**The data**:

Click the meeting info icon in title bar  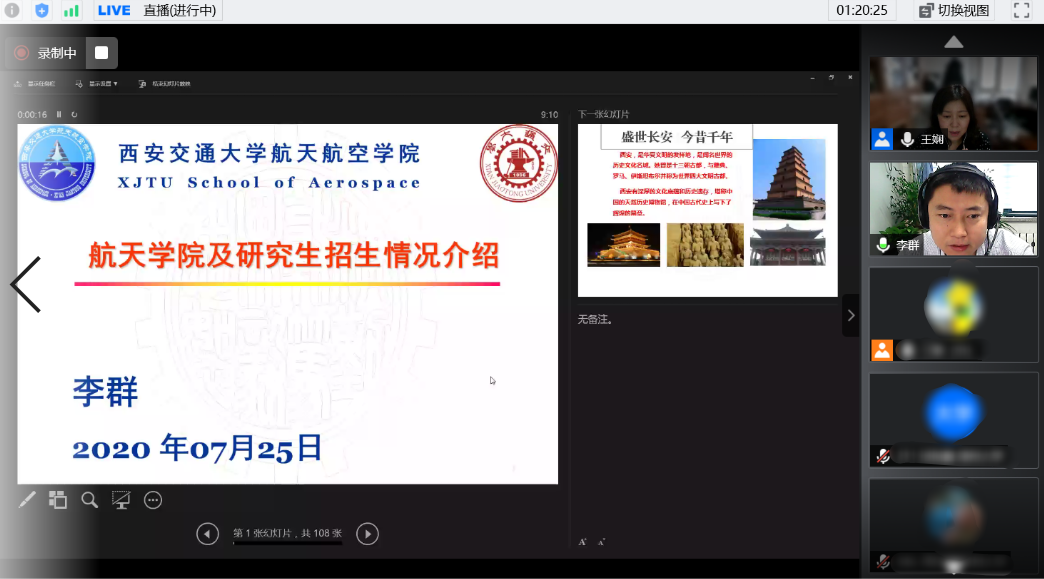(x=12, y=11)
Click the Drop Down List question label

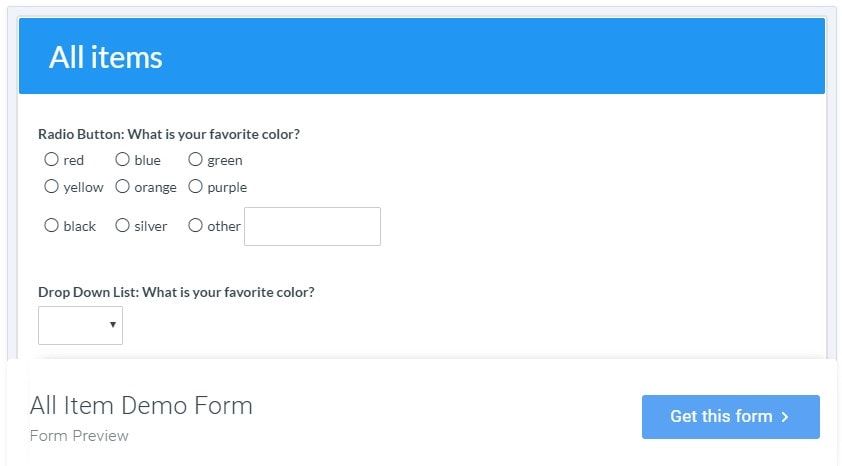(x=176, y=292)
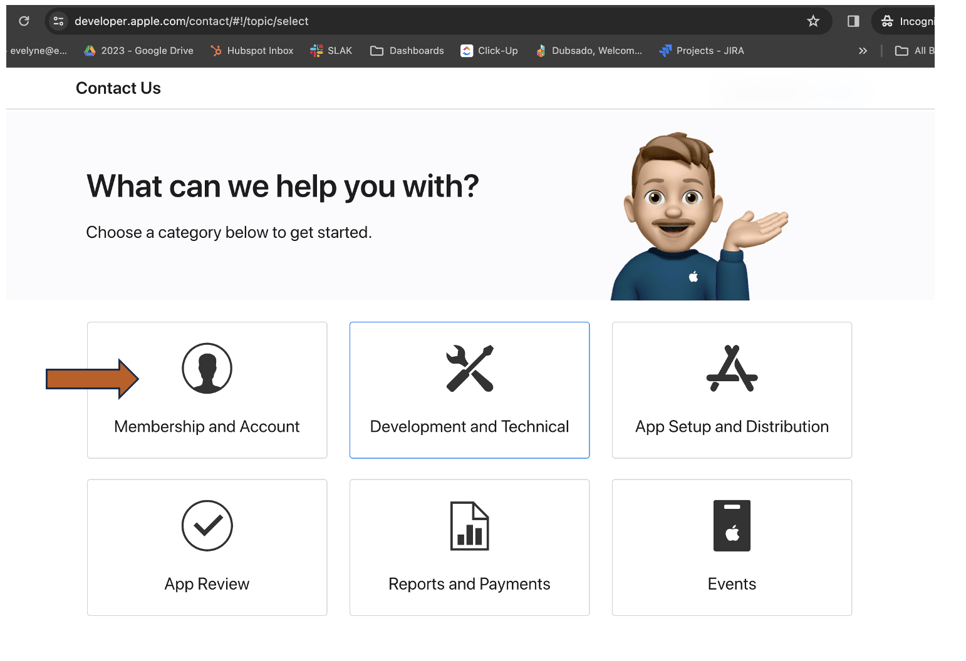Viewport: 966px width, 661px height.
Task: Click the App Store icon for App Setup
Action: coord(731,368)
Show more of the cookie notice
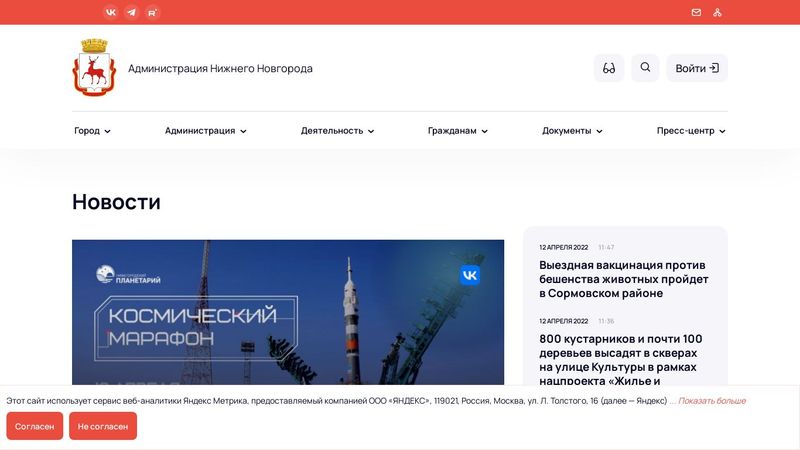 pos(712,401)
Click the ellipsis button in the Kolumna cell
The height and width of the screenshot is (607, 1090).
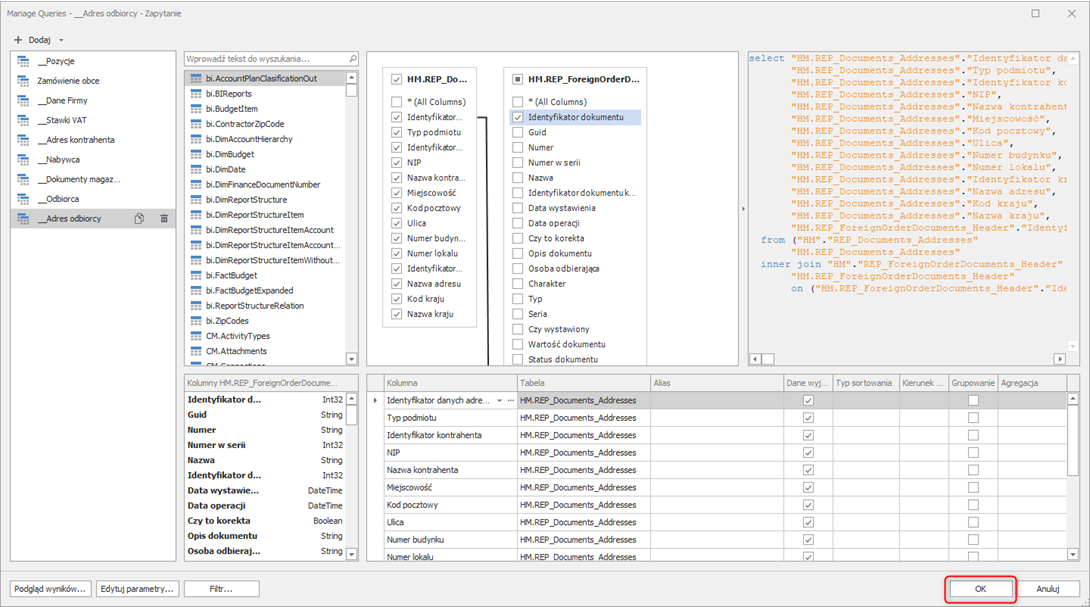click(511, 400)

--

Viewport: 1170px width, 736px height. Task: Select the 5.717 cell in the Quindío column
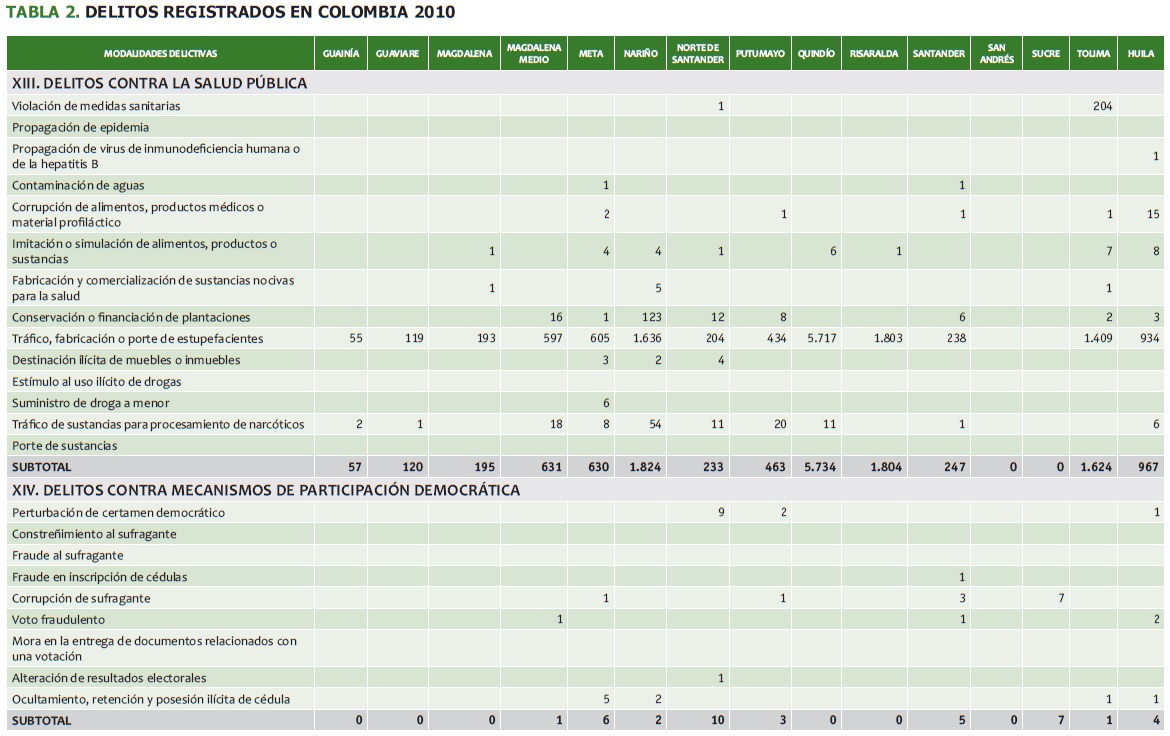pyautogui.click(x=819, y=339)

**Task directions**:
Given the records above, return the lines starting at the one that holds "Click the Drop Down List question label" and ending at the one that holds "Click the ellipsis button in the Kolumna cell", exactly, and nothing besides; leave every picture out.

**Answer section**:
Click the Drop Down List question label

(x=176, y=292)
Viewport: 966px width, 661px height.
Task: Click the App Store icon for App Setup
Action: coord(731,368)
Show more of the cookie notice
 pos(712,401)
Click the ellipsis button in the Kolumna cell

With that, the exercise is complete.